→ **DATA EXCERPTS**

* * * * *

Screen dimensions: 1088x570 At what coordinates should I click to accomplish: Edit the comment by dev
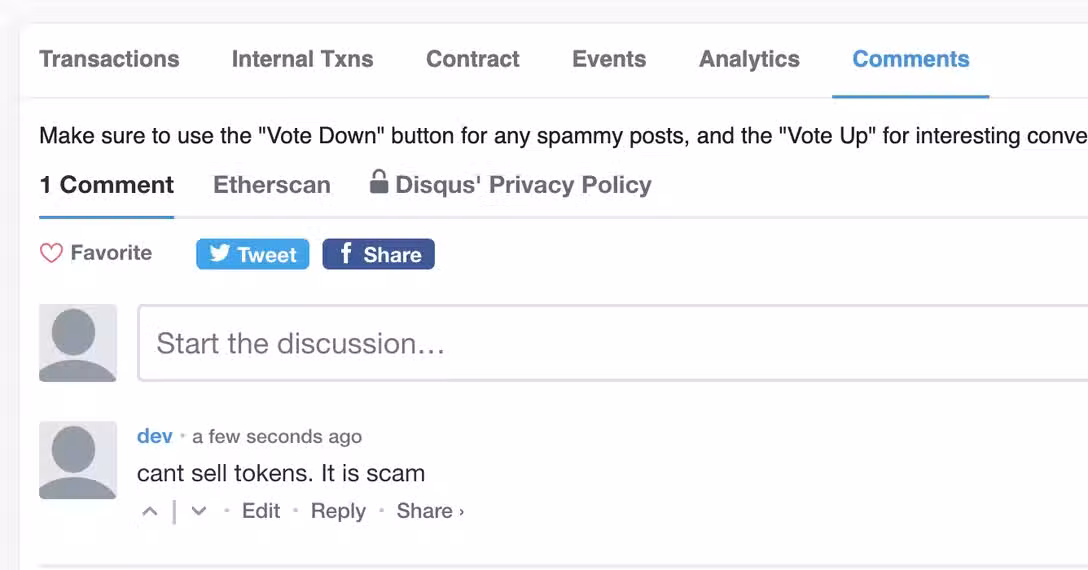[261, 511]
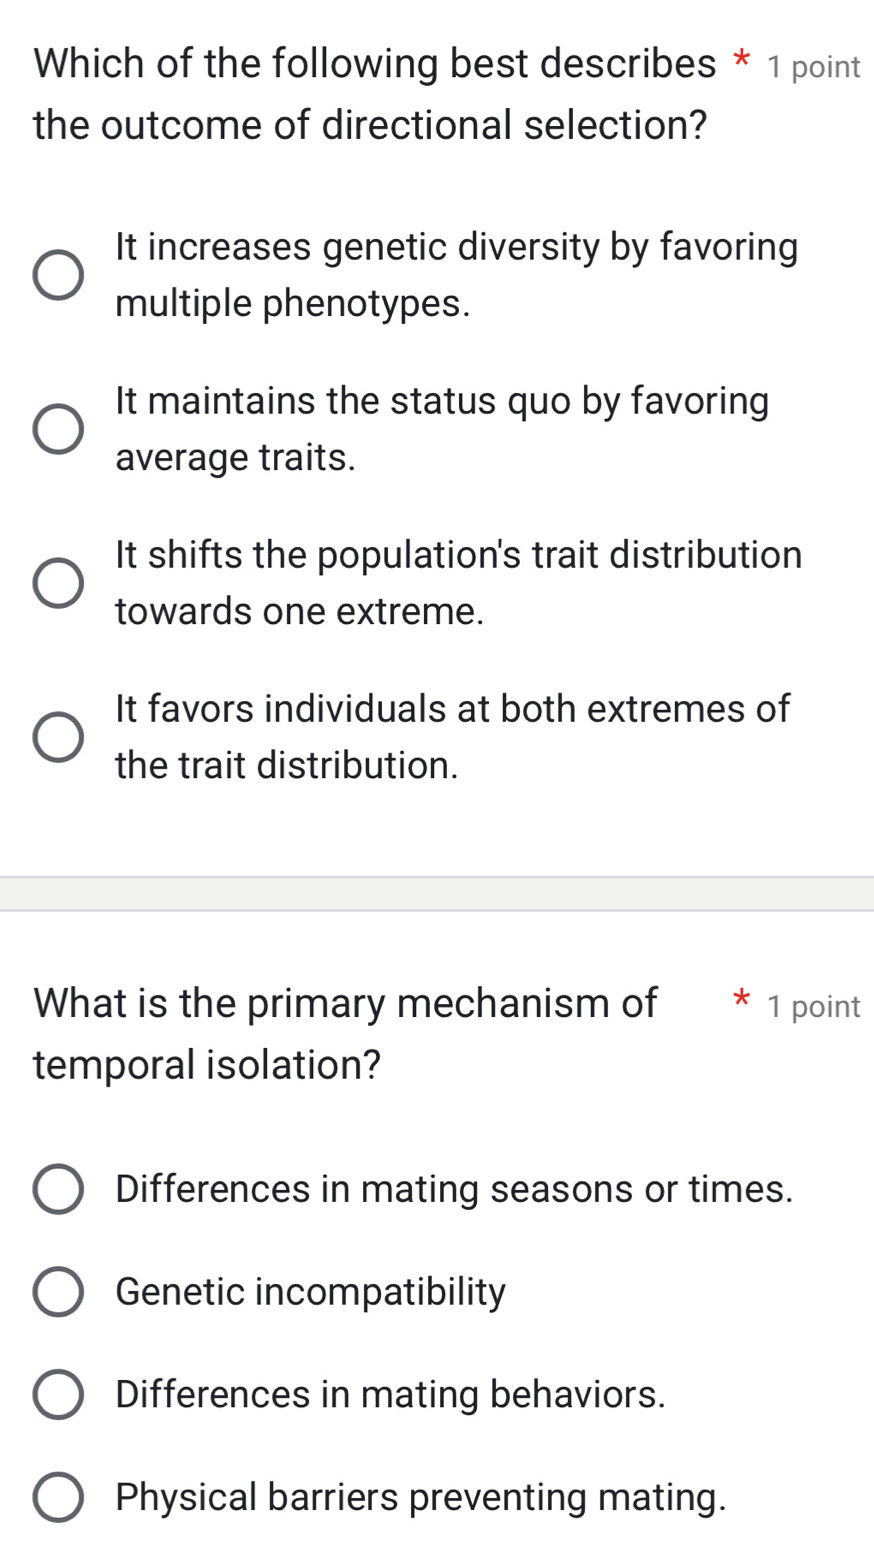Click the answer text "towards one extreme"
This screenshot has width=874, height=1548.
(300, 612)
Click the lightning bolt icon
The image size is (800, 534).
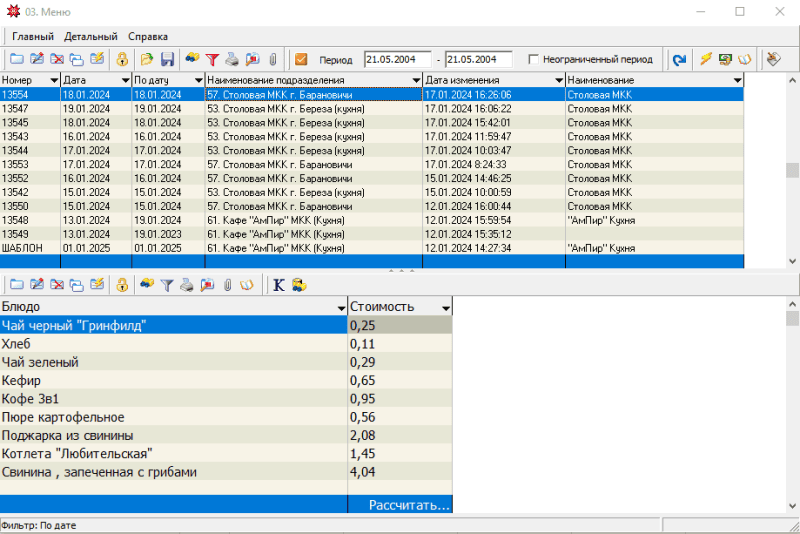tap(706, 59)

* * * * *

→ **WORK REQUIRED**
When you repeat the data, keep every line exact and drop the images.

→ **RESULT FOR THIS EXERCISE**
Screen dimensions: 1088x570 At what coordinates should I click to accomplish: Edit the comment by dev
[261, 511]
Click the answer text "towards one extreme"
This screenshot has width=874, height=1548.
(300, 612)
Click the lightning bolt icon
The image size is (800, 534).
tap(706, 59)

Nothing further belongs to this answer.